Si definisce un uomo infelice, ed esprime un atteggiamento di sottomissione, quasi come per dire che dopo la morte lui non è più nessuno, è insignificante. Infatti chiede ad Enea di ergere un tumulo con oggetti legati alla sua vita sulla terra al fine di venire ricordato e quindi di vivere ancora nella memoria dei posteri. Enea risponde a Elpenore che compirà tutto ciò che gli ha chiesto. Altro incontro importante è quello con la madre defunta: è qui che Ulisse assume in atteggiamento pietoso. Non appena la vede, egli scoppia in lacrime e prova pietà nell'animo. La madre è muta, ed Ulisse si chiede il perché. Dopo il dialogo con Tiresia e la sua uscita dalla casa di Ade, la madre defunta riconobbe il foglio e piangendo gli chiese con aria preoccupata cosa ci facesse in quel luogo da vivo. Usa parole e raccomandazioni proprio di una madre, e viene in seguito rassicurata dalle parole di Ulisse e dal volere del destino, a cui anche lei si è sottratta arrivando agli inferi. L’atteggiamento di Ulisse vero i defunti è quindi di pietà. Questo comportamento può essere ricollegato a quello di Enea nel VII libro dell’Eneide virgiliana: anche nel dialogo con il defunto padre Anchise, i personaggi scoppiano in lacrime e l’atteggiamento è sempre inondato di pietà. Dalle loro parole è possibile scorgere la loro profonda tristezza: il guardarsi in volto, la mesta immagine, il non riuscire ad abbracciarsi. Tutto mentre un largo pianto rigava il viso ad entrambi.

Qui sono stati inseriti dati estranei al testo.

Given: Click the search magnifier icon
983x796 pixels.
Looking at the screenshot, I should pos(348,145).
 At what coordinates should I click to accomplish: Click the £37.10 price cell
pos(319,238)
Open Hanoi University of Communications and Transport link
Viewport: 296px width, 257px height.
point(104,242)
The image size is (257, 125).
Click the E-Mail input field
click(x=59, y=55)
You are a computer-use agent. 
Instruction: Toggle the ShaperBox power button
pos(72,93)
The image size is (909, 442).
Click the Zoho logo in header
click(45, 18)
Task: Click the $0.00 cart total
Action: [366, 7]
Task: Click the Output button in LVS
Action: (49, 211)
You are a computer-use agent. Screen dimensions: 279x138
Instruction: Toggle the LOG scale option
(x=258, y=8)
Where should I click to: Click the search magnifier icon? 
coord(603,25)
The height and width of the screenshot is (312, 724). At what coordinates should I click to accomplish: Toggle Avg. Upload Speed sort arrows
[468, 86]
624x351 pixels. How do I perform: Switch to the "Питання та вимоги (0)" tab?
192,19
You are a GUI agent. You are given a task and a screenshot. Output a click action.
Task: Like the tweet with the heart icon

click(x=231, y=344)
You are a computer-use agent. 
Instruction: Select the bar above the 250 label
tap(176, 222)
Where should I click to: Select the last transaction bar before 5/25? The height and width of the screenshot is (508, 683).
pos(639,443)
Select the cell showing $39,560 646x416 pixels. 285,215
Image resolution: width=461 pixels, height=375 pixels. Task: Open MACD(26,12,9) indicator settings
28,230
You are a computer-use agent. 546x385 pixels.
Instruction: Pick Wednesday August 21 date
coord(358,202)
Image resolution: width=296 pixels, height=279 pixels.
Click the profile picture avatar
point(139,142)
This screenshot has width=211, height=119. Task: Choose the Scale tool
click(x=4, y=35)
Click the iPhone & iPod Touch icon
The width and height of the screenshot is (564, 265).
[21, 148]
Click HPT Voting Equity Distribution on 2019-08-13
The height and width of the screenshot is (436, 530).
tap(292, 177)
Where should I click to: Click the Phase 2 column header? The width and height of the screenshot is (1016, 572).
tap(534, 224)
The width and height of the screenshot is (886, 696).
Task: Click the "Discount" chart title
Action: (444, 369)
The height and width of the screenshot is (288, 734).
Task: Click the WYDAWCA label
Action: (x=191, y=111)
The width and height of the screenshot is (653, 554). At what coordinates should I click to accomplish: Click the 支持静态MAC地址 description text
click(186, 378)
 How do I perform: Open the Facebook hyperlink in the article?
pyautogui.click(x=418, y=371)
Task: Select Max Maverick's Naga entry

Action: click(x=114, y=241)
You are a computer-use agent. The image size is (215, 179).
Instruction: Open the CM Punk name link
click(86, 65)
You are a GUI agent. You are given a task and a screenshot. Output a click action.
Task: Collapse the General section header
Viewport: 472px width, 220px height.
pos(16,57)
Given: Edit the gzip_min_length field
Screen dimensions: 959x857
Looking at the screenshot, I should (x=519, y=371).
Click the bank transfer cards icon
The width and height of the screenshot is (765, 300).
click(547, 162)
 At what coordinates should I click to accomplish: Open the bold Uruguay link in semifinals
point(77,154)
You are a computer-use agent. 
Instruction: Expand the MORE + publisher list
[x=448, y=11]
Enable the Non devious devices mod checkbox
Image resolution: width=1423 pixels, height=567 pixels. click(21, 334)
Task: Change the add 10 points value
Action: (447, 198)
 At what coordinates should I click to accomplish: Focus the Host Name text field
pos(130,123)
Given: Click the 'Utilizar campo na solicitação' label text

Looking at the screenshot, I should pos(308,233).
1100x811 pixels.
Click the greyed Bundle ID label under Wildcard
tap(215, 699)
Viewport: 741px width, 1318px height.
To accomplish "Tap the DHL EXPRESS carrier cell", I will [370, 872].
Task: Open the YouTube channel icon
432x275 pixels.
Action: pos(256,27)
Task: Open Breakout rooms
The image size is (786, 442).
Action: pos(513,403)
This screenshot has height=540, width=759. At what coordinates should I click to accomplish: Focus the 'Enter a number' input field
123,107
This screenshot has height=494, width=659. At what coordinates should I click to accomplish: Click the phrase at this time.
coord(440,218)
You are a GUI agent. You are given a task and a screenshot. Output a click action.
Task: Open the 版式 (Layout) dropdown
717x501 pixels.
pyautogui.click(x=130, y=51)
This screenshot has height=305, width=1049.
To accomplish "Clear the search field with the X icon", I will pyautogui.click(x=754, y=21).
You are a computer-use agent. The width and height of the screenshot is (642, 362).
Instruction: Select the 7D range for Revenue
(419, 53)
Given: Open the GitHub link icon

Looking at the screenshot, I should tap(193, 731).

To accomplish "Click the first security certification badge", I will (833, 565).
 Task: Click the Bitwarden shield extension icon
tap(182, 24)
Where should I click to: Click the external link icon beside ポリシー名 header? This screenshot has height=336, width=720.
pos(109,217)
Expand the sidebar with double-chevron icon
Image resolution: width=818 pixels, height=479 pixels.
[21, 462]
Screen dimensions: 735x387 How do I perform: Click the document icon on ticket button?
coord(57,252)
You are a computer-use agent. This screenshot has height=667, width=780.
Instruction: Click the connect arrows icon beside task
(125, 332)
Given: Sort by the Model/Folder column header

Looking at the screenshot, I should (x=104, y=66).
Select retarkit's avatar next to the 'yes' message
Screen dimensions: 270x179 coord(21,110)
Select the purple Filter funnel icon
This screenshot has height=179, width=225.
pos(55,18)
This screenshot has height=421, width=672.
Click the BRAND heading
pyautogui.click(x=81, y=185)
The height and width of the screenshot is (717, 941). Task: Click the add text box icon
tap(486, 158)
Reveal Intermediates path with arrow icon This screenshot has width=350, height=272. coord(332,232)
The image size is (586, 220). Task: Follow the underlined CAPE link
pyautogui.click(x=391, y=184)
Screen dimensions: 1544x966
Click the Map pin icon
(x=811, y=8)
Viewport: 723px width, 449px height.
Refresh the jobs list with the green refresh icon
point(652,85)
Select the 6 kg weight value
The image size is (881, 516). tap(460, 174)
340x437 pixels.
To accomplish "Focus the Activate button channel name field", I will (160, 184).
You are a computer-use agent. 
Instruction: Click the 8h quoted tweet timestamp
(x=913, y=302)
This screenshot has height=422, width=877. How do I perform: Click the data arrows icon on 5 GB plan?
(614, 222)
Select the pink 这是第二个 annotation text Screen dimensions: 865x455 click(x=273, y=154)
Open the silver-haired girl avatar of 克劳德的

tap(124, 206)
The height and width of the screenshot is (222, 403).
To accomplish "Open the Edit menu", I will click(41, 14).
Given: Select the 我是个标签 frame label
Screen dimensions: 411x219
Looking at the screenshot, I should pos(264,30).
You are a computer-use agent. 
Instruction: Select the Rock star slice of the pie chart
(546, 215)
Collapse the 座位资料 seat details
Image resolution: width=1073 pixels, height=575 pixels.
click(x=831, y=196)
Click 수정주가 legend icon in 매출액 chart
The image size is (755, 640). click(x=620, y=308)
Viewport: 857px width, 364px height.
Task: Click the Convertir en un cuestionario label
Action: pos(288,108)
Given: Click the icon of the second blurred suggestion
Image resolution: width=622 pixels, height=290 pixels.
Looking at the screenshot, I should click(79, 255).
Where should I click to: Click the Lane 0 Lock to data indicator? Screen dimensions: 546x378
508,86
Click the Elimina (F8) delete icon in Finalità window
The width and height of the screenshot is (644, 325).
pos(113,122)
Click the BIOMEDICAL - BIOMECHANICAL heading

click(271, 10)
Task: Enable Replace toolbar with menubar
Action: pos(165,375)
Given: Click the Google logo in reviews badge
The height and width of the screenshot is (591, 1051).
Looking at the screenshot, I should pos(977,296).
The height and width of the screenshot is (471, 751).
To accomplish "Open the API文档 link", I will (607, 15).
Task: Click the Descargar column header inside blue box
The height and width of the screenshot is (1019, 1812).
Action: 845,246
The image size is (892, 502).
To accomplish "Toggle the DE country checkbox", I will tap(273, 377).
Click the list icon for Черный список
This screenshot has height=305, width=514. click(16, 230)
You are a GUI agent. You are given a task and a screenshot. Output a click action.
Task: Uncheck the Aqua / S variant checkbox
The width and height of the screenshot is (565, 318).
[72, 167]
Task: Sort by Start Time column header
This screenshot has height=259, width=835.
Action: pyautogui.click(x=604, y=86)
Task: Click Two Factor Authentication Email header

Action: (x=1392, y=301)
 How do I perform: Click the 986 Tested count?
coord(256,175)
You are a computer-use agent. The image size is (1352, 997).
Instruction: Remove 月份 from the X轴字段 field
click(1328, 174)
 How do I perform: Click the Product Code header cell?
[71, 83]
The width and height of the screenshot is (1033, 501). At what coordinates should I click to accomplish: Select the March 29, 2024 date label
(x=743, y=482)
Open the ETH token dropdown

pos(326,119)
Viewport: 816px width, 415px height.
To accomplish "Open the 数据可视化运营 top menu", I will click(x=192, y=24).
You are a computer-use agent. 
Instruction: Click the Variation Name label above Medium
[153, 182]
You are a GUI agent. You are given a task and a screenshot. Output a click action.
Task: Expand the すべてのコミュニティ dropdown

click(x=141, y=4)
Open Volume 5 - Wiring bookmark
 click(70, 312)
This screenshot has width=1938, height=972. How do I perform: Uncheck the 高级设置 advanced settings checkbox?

Questo senso di pietà nella Catabasi è riscontrabile anche nel V Canto dell’Inferno dantesco: Paolo e Francesca non sono delle anime qualunque, Dante ne è subito colpito, poiché gli sembrano muoversi più leggere delle altre, destando immediatamente la sua curiosità. Parte il racconto di Francesca sulla loro triste storia d’amore, e Dante non può che provare pietà per questi, anche se sono peccatori: sta qui infatti la grandiosità del suo comportamento. Sono anime peccatrici, sono poste nell'Inferno, ma Dante sembra comunque commosso, e il suo dialogo con i morti qui gli provoca addirittura una perdita dei sensi: “e caddi come corpo morto cade”.
Aspetto che accomuna i morti della Divina Commedia con quelli dell’Odissea, è quello della memoria: in entrambi i casi abbiamo il desiderio di venire ricordati, sia dai propri cari che dai posteri. E’ come se identificassero l’uomo sceso negli inferi da vivo come un messaggero, un intermediario tra i due mondi e diventa quindi lecito chiedere di farsi ricordare tra i viventi.
La concezione che emerge da questi dialoghi è quindi soprattutto quella di una pietà provata dai vivi per i morti, e di un senso di tristezza irrisolvibile nel quale i rispettivi protagonisti vengono inondati, smuovendo i loro sentimenti in modo non trascurabile.